● Your task: Please return the rows from the one containing "How do I perform: Add" through the one containing "tap(403, 170)", copied verbatim and with the pictures left out.

● Available data:
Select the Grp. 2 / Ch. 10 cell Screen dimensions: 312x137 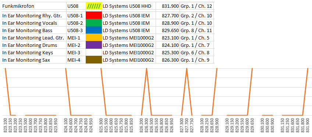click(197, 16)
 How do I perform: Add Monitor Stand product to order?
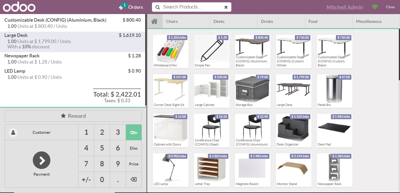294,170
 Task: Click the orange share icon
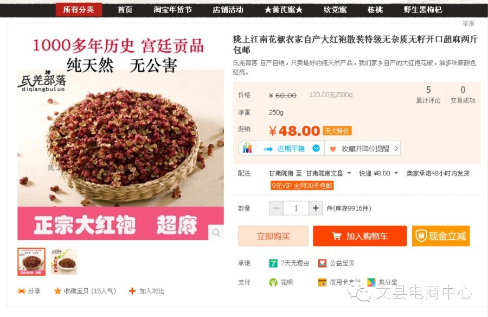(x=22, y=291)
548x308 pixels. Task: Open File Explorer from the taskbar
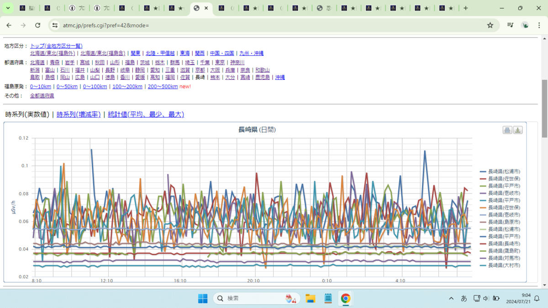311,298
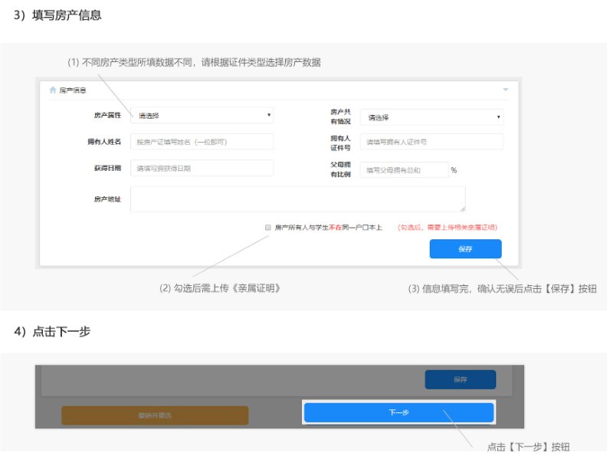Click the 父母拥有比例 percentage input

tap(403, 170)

* * *

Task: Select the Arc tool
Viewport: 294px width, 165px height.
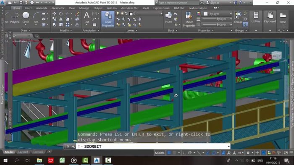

==

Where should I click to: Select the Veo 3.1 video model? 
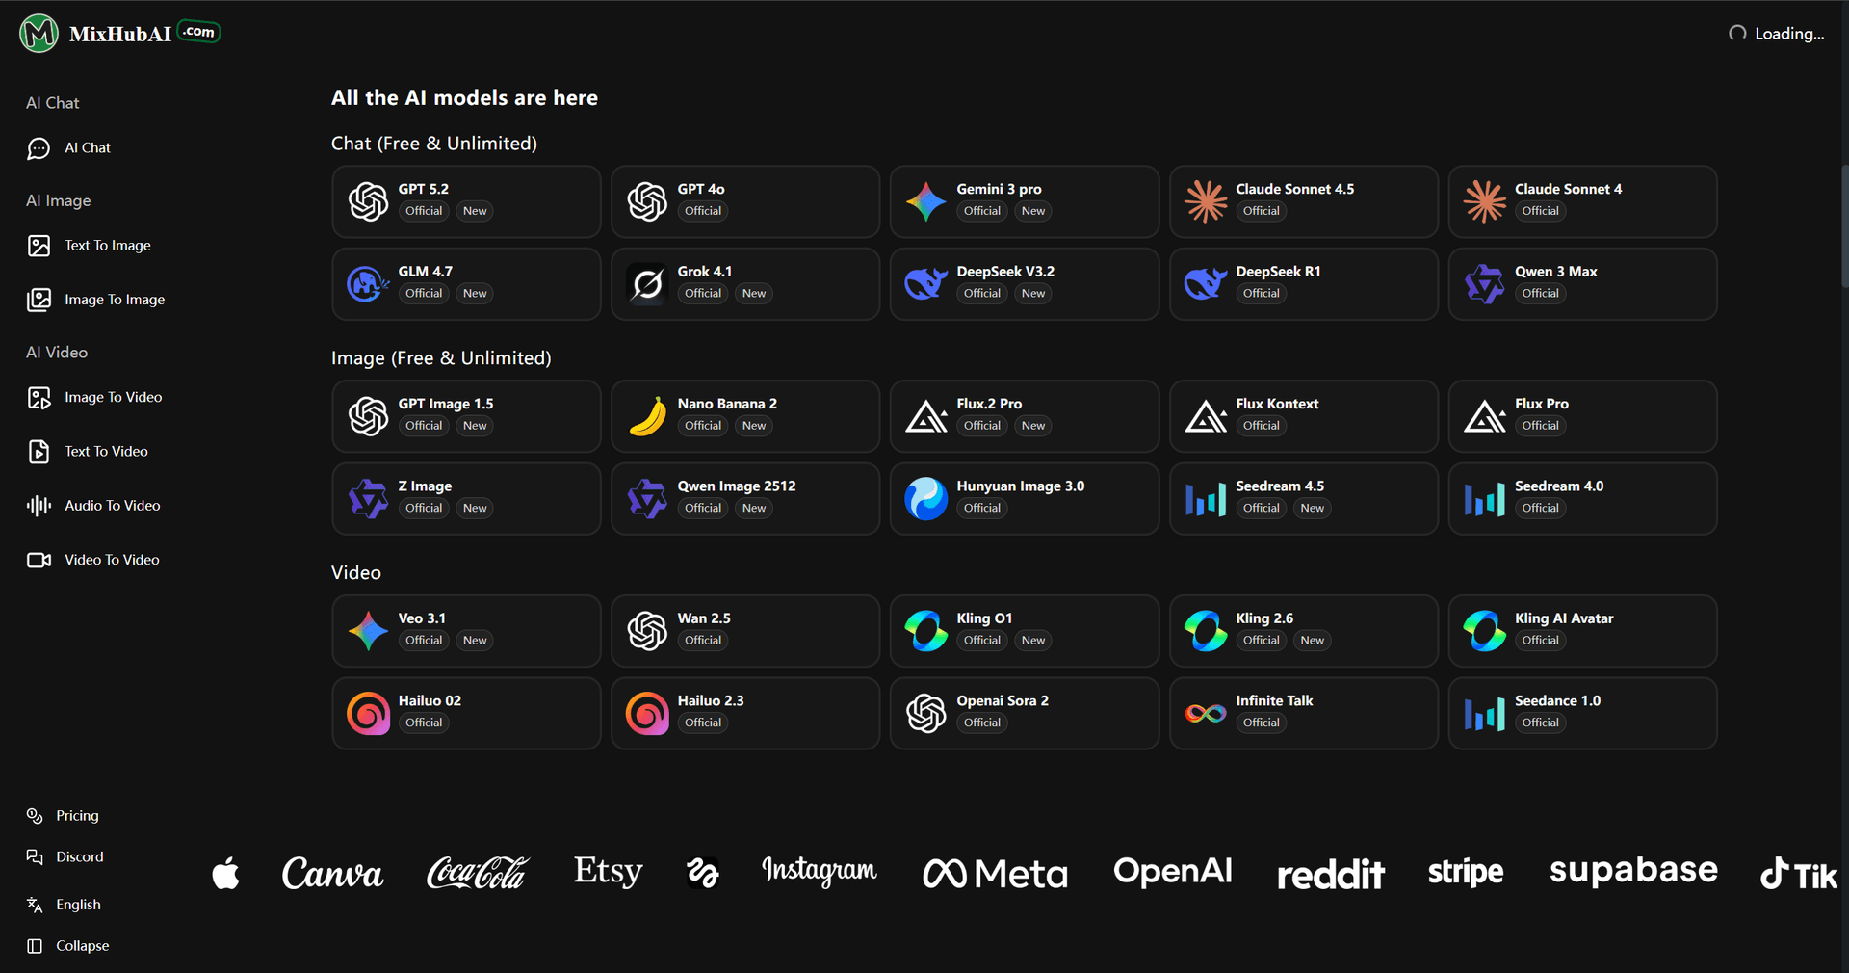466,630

● Answer to this task:
 How do I perform: Add Monitor Stand product to order?
294,170
 Task: Click the orange share icon
(x=22, y=291)
548x308 pixels. Task: Open File Explorer from the taskbar
311,298
Click the 父母拥有比例 percentage input

tap(403, 170)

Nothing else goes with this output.